Exercise
Pull every line holding the word "computer" out of the data and copy it.

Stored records
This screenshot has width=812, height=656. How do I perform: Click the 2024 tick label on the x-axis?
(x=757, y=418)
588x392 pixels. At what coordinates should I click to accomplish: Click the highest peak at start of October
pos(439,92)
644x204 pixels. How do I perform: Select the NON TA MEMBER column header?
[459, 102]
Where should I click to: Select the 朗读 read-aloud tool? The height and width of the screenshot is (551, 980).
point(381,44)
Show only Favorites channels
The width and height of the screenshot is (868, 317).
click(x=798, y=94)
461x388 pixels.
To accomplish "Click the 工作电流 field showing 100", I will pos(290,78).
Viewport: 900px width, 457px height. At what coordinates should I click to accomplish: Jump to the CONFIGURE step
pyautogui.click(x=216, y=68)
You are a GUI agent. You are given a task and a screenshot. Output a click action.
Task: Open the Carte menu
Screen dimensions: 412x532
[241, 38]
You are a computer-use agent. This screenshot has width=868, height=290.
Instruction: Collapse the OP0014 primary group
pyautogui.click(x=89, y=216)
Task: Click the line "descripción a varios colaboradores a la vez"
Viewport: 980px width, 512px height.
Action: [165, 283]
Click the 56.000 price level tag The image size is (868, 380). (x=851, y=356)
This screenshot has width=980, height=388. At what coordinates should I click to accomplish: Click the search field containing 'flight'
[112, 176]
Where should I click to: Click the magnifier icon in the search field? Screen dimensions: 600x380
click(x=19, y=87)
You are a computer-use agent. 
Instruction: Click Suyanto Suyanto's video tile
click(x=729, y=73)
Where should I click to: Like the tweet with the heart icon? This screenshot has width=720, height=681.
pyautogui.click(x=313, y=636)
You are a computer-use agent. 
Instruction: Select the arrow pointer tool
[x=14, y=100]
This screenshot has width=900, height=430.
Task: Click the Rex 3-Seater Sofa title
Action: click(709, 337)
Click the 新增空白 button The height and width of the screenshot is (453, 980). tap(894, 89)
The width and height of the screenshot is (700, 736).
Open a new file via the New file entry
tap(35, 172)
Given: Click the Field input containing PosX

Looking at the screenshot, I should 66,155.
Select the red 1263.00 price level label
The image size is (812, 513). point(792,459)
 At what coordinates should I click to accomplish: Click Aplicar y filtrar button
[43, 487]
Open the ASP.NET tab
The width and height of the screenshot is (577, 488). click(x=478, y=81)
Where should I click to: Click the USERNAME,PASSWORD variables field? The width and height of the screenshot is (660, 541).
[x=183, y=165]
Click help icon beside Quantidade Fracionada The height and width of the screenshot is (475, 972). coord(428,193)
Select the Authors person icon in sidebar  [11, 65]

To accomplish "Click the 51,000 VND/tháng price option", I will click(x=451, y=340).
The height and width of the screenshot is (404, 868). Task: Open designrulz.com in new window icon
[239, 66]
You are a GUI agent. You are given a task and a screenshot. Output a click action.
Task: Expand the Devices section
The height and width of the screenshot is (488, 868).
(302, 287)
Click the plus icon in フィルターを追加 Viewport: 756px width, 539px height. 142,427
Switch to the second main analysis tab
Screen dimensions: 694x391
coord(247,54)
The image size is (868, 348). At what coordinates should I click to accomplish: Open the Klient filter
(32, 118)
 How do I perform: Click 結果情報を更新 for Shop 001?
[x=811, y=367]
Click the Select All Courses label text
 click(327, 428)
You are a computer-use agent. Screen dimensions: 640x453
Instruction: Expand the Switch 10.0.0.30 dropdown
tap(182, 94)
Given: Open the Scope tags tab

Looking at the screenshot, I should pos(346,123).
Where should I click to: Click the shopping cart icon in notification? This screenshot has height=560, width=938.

Result for this task
You are a computer-use agent. This screenshot has width=868, height=290.
You are a computer-use agent. 
You are a computer-use agent. 
You are a computer-use agent. Screen dimensions: 640x453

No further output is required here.